The pool — which city residents have fought to keep open for years — will be demolished next summer as a part of a renovation effort led by the Berkeley Unified School District to add more classrooms and gymnasium space to the high school campus. Plans to close the pool have been consistently surrounded by debate, with the pool’s users saying the warm water pool provides unparalleled benefits for the elderly and the disabled.
Wednesday’s event was organized by the Berkeley Pools Campaign — an organization founded in 2009 to advocate for swimmers who use the city’s municipal pools — and featured an imitation coffin decorated with candles and flowers being lowered into the pool while an ordained rabbi sang hymns.
Robert Collier, co-chair for the campaign, called the event “a funeral for Berkeley leadership on disability rights.”
Attendees at the funeral said the closure of the pool represents a devastating loss for the community and in particular for youth, the disabled and the elderly who participate in programs there.
Oakland resident Judi Berzon said she has used the pool almost every day for physical therapy since she had back surgery 19 years ago. She said the pool allowed her to return to work after being bedridden for months.
Berzon said the city is “undoing its long-time status of a pioneer of disabled rights” by not providing a comparable replacement facility.
Berkeley City Council has recommended that patrons of the high school pool switch over to the Downtown Berkeley YMCA, which has agreed to provide one month of free memberships for anyone affected by the closure.
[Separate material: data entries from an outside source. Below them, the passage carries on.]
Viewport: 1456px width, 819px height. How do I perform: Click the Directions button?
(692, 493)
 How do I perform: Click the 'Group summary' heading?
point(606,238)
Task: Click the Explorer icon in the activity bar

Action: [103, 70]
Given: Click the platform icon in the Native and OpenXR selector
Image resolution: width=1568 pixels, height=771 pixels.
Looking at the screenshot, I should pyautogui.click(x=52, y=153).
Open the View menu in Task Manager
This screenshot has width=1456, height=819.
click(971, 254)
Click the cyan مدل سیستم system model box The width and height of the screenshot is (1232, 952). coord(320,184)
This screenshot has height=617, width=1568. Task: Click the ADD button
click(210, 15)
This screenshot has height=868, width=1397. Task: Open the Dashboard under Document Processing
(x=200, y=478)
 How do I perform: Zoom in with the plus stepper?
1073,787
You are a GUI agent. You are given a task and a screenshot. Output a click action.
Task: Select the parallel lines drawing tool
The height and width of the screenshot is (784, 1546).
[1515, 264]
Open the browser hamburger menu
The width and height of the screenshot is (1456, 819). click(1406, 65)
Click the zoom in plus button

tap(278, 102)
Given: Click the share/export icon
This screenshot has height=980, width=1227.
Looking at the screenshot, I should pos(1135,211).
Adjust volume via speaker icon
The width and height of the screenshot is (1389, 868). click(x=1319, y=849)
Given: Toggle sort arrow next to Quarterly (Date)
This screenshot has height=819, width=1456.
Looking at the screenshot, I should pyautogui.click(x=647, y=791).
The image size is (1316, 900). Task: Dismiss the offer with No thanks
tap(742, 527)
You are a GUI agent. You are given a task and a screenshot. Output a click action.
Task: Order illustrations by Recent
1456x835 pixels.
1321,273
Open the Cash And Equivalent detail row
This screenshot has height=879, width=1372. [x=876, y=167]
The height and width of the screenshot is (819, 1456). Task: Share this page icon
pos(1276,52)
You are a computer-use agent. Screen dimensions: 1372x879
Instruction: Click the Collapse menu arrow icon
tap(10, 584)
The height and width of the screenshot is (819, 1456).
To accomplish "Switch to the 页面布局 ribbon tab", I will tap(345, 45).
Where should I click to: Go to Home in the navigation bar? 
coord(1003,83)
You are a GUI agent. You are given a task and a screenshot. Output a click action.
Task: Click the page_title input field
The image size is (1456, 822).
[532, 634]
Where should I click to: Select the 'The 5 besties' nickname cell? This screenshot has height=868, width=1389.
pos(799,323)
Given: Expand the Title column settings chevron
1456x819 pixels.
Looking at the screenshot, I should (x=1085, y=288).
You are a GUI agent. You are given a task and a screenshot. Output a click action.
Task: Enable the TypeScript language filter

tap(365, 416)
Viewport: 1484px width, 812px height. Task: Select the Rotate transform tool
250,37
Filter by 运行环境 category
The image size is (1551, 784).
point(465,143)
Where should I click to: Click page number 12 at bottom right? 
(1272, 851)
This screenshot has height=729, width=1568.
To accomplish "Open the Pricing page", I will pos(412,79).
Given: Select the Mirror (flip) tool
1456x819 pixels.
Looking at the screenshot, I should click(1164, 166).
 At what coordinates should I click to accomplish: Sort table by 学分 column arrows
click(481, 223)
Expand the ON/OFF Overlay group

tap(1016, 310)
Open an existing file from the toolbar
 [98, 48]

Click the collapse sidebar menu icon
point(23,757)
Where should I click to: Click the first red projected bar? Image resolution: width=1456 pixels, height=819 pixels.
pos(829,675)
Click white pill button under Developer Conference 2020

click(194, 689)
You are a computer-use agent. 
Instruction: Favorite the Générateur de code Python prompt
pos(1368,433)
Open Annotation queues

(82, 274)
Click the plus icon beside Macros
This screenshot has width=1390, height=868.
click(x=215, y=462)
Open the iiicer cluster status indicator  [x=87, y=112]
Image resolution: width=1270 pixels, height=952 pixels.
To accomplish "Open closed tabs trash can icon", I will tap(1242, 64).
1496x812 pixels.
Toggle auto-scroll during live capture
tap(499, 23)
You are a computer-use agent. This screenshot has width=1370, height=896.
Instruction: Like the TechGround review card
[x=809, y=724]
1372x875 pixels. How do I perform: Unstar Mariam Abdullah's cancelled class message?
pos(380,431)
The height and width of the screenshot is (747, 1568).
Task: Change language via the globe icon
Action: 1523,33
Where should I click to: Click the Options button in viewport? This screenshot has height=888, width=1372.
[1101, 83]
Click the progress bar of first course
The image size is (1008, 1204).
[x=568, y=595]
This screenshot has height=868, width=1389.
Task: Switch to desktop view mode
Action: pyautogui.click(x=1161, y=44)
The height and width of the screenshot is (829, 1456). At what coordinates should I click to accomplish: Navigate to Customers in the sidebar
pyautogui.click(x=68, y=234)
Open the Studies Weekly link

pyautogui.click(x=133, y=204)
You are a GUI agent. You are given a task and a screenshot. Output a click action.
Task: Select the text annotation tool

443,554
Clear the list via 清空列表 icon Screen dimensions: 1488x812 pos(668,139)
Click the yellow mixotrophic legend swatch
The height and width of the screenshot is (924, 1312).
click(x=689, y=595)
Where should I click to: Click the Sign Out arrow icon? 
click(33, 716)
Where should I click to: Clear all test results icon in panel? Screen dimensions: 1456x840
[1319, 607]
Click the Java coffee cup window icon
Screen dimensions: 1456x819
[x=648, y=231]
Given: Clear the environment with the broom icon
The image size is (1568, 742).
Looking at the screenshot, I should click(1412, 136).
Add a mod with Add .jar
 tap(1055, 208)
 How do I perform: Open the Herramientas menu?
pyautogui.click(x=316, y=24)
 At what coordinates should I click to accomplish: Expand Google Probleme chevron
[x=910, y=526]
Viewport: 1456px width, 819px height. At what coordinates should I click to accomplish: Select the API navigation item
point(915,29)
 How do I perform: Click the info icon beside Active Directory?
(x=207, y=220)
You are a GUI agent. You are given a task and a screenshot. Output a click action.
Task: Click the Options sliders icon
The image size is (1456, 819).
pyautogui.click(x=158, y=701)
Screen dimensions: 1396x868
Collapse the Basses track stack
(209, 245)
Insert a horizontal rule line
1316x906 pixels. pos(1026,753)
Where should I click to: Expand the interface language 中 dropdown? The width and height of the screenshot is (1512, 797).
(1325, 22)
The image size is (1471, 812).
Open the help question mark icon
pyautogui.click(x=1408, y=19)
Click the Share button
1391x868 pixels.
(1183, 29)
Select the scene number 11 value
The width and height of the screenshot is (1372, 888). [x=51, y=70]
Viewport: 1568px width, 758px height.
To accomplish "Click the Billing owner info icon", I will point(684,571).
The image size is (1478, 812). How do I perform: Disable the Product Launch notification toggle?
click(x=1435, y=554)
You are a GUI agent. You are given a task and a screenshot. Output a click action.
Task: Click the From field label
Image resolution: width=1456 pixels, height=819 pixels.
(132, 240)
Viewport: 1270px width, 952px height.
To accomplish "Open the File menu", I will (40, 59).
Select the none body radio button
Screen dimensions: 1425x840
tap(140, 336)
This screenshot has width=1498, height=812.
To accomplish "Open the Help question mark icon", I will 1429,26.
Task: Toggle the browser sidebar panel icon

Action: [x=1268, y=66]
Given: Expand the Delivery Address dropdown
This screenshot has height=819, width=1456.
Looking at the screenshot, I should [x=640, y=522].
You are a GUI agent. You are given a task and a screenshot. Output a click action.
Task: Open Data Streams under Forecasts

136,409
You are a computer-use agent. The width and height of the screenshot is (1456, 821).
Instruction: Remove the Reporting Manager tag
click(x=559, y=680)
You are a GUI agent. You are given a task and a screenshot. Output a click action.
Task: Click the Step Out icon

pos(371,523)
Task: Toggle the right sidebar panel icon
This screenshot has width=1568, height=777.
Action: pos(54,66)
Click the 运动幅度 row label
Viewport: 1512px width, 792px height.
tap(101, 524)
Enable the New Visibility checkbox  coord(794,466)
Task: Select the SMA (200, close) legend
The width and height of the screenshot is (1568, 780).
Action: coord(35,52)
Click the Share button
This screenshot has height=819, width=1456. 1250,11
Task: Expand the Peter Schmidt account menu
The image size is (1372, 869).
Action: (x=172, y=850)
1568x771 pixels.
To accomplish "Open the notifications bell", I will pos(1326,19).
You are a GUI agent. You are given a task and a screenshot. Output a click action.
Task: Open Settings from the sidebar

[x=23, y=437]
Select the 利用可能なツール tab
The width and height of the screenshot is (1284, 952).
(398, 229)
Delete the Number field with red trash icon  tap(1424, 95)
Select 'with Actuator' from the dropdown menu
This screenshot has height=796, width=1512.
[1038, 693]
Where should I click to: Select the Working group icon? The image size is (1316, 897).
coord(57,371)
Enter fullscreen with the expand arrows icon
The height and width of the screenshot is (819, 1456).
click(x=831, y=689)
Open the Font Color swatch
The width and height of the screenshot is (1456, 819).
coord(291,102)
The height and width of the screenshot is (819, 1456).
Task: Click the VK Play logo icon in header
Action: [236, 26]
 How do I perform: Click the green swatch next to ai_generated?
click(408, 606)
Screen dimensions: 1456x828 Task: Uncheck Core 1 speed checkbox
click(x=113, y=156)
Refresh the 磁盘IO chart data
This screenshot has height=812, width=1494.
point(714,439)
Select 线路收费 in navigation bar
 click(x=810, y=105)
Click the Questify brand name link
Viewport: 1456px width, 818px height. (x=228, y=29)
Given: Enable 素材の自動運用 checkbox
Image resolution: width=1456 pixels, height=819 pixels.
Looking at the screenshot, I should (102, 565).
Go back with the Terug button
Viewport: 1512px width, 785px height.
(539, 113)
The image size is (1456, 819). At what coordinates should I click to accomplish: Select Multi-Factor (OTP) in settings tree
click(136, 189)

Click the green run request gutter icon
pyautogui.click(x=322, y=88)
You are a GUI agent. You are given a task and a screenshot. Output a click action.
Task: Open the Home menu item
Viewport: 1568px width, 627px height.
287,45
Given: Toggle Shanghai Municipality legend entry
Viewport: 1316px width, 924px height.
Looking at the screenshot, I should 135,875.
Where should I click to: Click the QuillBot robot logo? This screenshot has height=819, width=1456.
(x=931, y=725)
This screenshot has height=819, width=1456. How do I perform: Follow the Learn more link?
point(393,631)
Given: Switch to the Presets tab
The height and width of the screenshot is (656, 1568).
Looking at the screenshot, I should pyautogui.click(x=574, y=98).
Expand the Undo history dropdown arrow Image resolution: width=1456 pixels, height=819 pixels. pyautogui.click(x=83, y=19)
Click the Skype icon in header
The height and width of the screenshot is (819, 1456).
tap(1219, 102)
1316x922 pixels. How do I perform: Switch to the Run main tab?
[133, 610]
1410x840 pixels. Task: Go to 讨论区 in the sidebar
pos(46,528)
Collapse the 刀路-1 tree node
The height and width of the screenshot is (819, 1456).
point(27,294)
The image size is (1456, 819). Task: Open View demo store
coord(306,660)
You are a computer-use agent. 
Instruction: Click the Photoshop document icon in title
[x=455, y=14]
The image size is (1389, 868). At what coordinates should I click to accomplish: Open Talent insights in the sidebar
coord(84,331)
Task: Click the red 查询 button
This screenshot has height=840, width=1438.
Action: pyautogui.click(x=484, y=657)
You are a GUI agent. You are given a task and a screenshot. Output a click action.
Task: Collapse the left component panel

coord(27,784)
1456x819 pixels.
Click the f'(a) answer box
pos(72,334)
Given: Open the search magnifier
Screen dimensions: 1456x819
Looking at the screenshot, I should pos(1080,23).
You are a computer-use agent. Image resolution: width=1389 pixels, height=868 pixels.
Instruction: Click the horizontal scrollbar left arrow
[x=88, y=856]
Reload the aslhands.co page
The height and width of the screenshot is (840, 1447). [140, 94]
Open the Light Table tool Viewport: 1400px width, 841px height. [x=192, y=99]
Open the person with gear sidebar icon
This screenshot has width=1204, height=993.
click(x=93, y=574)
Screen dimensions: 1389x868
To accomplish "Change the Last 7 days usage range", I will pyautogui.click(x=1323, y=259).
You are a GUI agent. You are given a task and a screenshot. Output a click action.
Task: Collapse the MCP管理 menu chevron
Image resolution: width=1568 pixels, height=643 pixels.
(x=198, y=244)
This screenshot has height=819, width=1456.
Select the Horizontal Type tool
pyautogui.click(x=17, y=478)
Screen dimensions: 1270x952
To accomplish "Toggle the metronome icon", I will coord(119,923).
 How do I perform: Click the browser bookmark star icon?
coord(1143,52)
Although many people who use the pool say they will take advantage the offer, some have said the YMCA facilities will not meet their needs.
Patrons have raised concern that the water temperature in the YMCA’s two warm pools is too low, parking is not easily accessible and the association’s hours of operation are too short.
In addition to serving the disabled and the elderly, the pool also hosts the Berkeley Special Needs Aquatic Program, which gives children and teens with special needs the opportunity to take motor development and exercise classes in the water.
The SNAP program currently serves approximately 45 children, according to SNAP founder and physical therapist Dori Maxon.
“We’re trying to accommodate everybody in other settings,” she said.
Maxon said she is concerned that the YMCA’s warmest pool is not deep enough for swimmers to tread water vertically. Access to such a pool is important because “it is an option for people who have very few options,” she said.
In 2010, the Berkeley Pools Campaign tried to acquire funding for a replacement warm water facility through Measure C, a $22.5 million bond that came up to vote on the June ballot and which would have also provided funding to renovate the city’s three other public pools.
The bond did not receive the two-thirds majority it needed to pass, but Collier said the campaign may try to get a similar measure on the November 2012 ballot.